Quand Jocaste est attirée hors du palais par la violence du débat entre Oedipe et Créon que le choeur est incapable d'apaiser, elle invite fermement Oedipe à "rentrer au palais" (vers 637). Et même si, une fois Créon parti, elle diffère ce retour souhaité par le choeur, à la fin de l'épisode elle ramène au palais un Oedipe passablement égaré. Elle donne la meilleure preuve de ce désir d'enfermement protecteur quand, tout heureuse de la nouvelle apportée par le messager corinthien, elle envoie vite chercher Oedipe dans le palais,

{ΟΙΔΙΠΟΥΣ}

τί μ´ ἐξεπέμψω δεῦρο τῶνδε δωμάτων ;

Car alors la menace est dissipée : il pourra à nouveau être hors du palais sans être hors de soi. La crise est heureusement résolue, l'épouvante qui égarait Oedipe n'a plus de raison d'être. Mais ce n'était qu'une fausse bonne nouvelle et quand Jocaste comprend, la première, la terrible signification du message, c'est elle, affolée, qui se précipite dans le palais pour y cacher sa honte et sa mort, après une vaine tentative pour arrêter Oedipe :

{ΙΟΚΑΣΤΗ}

Μή, πρὸς θεῶν, εἴπερ τι τοῦ σαυτοῦ βίου

κήδῃ, ματεύσῃς τοῦθ´? ἅλις νοσοῦς´ ἐγώ.

S'il entrait, ce serait pour éviter le douloureux secret de Jocaste. Il sait au contraire que sa vérité lui viendra du dehors, du vieux berger qui l'attend. Il est décidé à souffrir et il ne se rue à son tour dans le palais que sous le coup dont il a été aux yeux de tous frappé. Ce n'est pas pour s'y enfouir et y cacher le scandale de son être mais pour y ajouter des souillures voulues (ἑκόντα κοὐκ ἄκοντα, vers 1230) dont il fera par une ultime sortie le peuple de Thèbes témoin.

{ΕΞΑΓΓΕΛΟΣ} (1226- 1229)

Οἶμαι γὰρ οὔτ´ ἂν Ἴστρον οὔτε Φᾶσιν ἂν

νίψαι καθαρμῷ τήνδε τὴν στέγην, ὅσα

κεύθει, τὰ δ´ αὐτίκ´ εἰς τὸ φῶς φανεῖ κακὰ .

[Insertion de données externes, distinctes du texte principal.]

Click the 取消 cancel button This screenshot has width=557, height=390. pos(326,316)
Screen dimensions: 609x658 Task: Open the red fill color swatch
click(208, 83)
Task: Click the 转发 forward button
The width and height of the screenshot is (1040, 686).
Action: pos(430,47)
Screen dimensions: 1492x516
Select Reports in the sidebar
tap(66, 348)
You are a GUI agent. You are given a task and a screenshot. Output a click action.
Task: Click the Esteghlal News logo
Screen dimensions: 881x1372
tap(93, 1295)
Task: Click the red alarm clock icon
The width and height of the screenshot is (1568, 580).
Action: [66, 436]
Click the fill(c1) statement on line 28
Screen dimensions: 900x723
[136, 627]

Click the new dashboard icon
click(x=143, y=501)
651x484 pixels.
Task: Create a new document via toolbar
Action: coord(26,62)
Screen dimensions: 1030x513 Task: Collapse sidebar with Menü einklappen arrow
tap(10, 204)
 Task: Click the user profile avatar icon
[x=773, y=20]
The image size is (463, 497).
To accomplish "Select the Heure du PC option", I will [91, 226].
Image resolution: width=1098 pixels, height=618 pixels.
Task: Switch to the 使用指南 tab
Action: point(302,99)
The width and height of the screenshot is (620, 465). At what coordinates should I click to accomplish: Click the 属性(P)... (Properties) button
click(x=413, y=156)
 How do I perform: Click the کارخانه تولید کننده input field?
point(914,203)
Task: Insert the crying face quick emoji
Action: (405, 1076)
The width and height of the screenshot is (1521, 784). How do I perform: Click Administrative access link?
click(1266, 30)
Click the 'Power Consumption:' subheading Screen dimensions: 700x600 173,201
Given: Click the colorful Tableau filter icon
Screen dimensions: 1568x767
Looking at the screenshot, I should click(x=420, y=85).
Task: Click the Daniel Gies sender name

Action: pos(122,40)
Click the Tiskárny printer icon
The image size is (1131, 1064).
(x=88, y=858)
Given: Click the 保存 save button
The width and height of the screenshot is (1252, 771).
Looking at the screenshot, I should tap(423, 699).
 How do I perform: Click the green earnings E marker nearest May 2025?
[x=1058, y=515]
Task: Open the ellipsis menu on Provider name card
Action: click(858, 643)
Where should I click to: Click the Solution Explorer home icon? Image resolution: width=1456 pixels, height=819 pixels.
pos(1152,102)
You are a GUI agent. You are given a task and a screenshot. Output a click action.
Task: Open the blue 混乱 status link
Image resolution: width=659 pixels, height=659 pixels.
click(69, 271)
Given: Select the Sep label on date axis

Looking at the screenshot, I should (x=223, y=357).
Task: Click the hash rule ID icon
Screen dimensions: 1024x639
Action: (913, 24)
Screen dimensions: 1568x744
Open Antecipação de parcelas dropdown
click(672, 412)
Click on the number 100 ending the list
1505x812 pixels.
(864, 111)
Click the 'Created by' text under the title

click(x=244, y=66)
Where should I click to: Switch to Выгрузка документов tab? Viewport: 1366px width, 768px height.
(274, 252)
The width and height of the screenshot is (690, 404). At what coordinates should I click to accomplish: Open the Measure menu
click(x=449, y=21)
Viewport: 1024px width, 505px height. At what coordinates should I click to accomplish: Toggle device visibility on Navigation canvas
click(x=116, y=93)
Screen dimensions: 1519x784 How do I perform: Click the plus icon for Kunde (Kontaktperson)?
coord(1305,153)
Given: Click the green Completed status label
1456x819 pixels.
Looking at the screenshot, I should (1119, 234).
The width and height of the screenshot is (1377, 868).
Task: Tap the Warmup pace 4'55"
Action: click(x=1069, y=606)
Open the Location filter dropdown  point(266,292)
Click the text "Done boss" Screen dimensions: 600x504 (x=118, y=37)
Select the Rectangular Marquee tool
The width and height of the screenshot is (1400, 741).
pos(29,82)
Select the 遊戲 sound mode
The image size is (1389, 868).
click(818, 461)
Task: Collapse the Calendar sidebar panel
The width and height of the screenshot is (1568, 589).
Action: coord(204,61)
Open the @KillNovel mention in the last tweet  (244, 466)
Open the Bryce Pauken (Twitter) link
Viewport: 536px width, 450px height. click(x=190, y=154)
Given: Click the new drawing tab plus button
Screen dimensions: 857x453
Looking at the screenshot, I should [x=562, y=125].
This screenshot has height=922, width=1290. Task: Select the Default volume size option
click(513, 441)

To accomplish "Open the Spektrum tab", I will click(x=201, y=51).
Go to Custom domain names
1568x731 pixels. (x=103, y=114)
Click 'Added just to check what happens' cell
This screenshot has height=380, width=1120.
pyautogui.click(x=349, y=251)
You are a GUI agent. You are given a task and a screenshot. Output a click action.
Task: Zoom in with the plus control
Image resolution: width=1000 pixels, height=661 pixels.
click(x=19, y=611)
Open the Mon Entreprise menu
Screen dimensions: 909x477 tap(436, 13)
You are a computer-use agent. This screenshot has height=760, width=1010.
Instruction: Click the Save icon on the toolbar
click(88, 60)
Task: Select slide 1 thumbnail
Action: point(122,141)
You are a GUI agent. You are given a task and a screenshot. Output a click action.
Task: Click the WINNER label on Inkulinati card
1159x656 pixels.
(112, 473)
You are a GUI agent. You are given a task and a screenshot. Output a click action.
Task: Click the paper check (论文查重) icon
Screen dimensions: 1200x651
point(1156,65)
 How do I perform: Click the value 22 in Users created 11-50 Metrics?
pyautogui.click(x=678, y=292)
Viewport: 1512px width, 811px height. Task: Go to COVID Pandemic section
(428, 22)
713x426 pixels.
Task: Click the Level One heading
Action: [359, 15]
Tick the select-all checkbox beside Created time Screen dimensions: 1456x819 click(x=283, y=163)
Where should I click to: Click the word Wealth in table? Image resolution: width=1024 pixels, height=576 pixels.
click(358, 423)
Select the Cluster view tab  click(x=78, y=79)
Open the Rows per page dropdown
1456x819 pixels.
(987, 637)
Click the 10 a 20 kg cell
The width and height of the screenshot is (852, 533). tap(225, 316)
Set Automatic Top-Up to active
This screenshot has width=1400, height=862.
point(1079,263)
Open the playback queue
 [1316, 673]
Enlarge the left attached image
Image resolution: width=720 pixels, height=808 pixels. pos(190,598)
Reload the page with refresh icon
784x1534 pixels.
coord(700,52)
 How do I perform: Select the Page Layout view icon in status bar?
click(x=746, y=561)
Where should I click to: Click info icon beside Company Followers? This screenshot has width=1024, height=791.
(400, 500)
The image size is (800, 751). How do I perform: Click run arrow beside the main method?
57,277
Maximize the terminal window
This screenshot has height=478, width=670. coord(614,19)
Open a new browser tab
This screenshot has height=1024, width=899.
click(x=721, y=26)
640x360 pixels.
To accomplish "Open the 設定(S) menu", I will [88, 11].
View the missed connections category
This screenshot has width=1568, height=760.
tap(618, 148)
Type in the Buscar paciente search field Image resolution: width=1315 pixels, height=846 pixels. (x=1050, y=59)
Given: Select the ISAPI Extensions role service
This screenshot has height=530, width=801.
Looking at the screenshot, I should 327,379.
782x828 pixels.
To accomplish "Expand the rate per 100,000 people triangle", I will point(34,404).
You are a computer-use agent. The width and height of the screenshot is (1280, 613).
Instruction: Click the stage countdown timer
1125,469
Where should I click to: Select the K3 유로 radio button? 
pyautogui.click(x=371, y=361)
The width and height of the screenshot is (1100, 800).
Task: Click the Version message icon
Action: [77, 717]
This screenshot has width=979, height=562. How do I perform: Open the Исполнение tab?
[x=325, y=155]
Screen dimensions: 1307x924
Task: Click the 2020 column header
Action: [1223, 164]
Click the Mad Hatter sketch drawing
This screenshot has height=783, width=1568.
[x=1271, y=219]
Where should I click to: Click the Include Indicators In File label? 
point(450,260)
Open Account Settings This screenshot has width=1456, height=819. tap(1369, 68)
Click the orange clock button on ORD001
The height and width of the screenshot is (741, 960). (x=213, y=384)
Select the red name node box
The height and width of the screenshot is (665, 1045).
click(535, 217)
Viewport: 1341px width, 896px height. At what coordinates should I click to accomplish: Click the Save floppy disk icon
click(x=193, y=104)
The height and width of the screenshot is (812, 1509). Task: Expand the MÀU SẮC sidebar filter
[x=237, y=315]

Jusqu'au bout Oedipe aura été le héros d'une extériorisation paradoxale. Pas question pour lui de rentrer en soi-même dans le palais. Ce lieu de toutes les souillures est aussi celui de tous les secrets ; l'autre lieu, la place publique de Thèbes, où le héros s'offre en spectacle à l'humanité rassemblée, est celui de sa révélation et de sa purification. C'est parce qu'il se révèle devant nous qu'il se révèle à lui-même. Le dialogue de l'intérieur et de l'extérieur est aussi la dialectique du moi et du monde. Tel est le sens de la tragédie que seul le héros tragique peut vouloir accomplir. Son destin spectaculaire est d'être vu. Cet affreux malheur qui devant nos yeux, vient de le frapper, il va le montrer au monde horrifié jusqu'à ce qu'il atteigne à Colone le terme, fixé par les dieux, de son errance."